U.S. District Judge Mariana Pfaelzer of federal court in Los Angeles is poised to deliver a ruling in AIG's mortgage-backed securities case against Countrywide that could have an impact on just about every company headquartered in New York. The issue: How long do N.Y. businesses have to bring fraud claims? Are they entitled to the benefit of the state's generous six-year statute of limitations? Or, as Countrywide argues in a supplemental motion to dismiss filed on March 23, are companies headquartered in New York instead restricted to the generally stingier time limits in their states of incorporation?

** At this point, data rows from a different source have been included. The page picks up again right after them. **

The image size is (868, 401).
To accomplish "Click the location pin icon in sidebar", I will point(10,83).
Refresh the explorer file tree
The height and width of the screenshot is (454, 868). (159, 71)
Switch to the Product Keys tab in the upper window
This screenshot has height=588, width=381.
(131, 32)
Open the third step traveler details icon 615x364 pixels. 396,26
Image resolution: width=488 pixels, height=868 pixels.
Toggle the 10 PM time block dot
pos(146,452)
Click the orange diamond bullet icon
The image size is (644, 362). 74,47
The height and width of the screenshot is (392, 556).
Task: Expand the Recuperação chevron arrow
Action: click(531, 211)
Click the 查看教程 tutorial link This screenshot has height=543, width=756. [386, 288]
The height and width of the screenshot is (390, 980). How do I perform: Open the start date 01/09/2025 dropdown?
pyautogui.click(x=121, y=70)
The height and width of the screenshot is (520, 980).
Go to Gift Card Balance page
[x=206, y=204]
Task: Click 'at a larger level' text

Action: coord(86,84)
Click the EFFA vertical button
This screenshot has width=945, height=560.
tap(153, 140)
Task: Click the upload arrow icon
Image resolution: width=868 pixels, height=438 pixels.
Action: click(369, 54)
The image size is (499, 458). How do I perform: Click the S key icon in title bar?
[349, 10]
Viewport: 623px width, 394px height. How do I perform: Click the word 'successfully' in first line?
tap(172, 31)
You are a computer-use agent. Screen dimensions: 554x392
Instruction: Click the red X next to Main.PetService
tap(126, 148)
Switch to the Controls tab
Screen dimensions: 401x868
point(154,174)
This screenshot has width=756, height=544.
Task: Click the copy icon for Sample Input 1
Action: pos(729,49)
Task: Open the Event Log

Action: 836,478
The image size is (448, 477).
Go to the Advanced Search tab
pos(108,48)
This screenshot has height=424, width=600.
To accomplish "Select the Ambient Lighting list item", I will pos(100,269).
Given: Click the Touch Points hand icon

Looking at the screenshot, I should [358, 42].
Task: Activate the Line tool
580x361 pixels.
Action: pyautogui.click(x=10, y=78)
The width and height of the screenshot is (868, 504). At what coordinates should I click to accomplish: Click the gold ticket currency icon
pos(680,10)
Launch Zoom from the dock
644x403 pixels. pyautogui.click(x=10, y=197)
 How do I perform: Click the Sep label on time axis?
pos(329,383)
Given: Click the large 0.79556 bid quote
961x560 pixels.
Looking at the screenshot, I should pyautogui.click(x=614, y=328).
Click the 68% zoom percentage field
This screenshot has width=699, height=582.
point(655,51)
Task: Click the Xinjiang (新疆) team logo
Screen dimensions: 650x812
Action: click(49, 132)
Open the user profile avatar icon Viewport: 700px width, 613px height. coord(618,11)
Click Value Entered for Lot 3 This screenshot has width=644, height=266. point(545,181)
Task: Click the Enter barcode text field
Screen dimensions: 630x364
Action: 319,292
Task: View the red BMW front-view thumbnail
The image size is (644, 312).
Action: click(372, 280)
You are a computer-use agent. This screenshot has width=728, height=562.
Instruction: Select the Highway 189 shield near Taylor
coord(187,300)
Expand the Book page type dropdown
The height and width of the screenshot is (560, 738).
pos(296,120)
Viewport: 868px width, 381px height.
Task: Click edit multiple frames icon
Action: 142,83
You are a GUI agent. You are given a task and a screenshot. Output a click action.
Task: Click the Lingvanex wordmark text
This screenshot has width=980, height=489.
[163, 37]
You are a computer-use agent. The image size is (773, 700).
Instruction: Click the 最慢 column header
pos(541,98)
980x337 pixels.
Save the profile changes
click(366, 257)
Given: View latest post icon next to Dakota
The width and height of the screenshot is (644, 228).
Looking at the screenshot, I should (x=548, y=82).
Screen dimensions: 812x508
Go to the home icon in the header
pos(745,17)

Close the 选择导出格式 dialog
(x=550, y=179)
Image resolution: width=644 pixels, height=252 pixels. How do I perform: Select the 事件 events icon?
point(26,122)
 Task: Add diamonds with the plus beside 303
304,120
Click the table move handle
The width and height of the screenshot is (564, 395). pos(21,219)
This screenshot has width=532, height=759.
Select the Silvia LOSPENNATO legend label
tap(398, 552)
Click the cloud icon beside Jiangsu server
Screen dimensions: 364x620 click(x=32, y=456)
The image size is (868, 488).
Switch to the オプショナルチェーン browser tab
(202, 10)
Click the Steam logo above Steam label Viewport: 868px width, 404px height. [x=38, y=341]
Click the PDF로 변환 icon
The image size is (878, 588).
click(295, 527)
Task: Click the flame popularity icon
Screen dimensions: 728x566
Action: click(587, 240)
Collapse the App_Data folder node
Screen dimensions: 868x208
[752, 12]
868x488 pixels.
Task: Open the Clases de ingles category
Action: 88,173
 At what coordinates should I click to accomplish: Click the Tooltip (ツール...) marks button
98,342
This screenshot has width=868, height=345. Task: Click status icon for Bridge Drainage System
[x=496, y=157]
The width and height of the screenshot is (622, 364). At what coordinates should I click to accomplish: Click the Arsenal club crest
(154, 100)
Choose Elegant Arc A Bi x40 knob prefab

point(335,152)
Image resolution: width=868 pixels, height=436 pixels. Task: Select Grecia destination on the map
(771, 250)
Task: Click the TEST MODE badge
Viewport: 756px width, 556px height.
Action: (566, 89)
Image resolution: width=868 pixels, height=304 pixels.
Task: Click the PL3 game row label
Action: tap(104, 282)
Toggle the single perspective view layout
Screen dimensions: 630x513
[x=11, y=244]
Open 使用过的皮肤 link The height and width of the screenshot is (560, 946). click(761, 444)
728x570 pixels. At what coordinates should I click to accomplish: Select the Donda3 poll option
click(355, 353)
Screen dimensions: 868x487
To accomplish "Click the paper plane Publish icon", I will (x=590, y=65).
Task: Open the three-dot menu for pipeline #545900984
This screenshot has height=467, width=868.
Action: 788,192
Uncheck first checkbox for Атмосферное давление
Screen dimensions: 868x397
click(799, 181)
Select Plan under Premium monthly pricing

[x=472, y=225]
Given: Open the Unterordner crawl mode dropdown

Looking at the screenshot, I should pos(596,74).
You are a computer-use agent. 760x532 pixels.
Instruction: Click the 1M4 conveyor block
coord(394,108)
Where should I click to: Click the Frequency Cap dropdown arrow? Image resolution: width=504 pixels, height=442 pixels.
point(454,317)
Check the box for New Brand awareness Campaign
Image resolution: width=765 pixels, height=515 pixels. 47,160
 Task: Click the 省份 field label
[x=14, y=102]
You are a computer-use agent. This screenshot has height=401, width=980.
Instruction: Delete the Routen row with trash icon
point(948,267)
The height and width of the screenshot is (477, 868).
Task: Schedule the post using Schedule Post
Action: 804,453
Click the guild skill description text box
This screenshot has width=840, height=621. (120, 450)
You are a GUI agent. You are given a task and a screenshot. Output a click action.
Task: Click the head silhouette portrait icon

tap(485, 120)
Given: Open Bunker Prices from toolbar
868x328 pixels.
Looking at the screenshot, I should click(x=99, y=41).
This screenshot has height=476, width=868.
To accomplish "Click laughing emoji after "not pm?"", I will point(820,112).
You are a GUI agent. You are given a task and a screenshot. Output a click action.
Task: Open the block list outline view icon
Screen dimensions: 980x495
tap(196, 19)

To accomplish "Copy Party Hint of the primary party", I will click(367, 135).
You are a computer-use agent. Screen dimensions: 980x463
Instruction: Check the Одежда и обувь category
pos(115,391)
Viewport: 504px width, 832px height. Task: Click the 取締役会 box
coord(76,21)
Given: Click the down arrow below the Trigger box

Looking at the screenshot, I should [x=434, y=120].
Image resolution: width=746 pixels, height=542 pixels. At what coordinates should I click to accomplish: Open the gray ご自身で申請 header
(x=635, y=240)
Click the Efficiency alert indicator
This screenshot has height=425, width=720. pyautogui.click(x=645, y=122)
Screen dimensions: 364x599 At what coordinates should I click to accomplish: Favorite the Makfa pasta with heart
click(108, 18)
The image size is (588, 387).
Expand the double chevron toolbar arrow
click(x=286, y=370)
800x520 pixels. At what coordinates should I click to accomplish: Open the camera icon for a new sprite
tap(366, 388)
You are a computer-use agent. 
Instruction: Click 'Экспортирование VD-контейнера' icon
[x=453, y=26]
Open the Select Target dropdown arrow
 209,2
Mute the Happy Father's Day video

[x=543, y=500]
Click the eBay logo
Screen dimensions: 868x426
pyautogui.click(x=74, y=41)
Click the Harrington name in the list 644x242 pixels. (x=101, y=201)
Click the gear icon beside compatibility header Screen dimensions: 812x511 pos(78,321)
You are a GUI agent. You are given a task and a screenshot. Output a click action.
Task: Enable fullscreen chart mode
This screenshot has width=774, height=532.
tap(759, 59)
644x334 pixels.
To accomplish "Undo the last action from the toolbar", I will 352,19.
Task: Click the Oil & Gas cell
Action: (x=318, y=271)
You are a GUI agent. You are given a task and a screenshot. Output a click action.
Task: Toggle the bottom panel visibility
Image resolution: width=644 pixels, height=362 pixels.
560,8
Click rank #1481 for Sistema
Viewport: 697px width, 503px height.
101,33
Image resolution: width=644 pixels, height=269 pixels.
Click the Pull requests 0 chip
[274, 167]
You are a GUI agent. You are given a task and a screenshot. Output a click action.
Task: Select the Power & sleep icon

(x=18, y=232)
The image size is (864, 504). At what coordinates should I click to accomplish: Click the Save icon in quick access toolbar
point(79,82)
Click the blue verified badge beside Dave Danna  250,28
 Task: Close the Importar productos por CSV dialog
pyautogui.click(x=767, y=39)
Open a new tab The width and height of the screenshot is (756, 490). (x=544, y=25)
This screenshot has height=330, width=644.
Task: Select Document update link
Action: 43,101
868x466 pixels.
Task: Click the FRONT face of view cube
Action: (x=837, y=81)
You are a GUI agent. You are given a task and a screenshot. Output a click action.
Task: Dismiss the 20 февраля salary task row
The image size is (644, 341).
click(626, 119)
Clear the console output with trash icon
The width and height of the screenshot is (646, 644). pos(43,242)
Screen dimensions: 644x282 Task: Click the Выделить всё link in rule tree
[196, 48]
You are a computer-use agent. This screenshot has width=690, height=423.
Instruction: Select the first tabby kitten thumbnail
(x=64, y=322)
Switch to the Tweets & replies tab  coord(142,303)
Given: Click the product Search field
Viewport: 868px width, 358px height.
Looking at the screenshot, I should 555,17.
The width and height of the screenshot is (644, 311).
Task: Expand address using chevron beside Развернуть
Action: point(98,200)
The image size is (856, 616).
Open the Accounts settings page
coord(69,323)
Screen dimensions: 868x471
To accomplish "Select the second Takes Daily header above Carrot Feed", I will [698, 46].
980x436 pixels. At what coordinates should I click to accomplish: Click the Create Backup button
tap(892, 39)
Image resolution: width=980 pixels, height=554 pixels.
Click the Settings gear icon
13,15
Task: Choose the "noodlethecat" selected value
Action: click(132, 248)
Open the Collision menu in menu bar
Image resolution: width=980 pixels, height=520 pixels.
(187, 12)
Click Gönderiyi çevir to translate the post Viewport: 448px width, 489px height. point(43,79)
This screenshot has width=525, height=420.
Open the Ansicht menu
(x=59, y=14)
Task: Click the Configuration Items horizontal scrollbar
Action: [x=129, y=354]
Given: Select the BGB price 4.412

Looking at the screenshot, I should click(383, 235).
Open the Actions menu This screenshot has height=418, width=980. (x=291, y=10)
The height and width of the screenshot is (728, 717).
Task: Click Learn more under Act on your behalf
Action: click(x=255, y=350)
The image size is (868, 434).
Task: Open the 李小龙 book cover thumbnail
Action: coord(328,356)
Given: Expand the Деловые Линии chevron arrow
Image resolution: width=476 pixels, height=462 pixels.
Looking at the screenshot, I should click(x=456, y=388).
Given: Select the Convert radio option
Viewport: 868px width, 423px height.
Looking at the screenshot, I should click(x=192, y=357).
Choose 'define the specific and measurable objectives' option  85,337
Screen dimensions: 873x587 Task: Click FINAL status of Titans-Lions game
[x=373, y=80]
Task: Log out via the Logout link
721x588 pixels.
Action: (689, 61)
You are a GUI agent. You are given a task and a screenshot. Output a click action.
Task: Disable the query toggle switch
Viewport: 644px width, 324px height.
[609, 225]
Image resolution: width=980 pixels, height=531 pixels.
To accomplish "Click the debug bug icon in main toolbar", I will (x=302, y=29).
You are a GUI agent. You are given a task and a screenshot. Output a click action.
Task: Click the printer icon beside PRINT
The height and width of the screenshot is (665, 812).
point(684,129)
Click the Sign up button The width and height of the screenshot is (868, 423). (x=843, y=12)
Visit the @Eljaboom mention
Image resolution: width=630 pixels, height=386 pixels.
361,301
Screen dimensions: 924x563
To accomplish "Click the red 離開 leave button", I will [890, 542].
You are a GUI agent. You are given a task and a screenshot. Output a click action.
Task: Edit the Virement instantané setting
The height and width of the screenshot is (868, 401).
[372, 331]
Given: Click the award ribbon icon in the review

To understand how this question arose in AIG's MBS case, we have to back up a few steps. It's no secret that in MBS litigation, there's no more potent defense than arguments that investors waited too long to file suit. It's a quick, clean way to excise big chunks of a plaintiff's case, particularly because federal securities claims, with exceptions for American Pipe tolling (if you don't know, don't ask), are generally time-barred after three years under the statute of limitations or the more-obscure-until-MBS-litigation statute of repose. That's why we've seen so many MBS plaintiffs -- including AIG and the satellite insurance companies that are also plaintiffs in its Countrywide suit -- assert state-law fraud claims in addition to federal securities claims.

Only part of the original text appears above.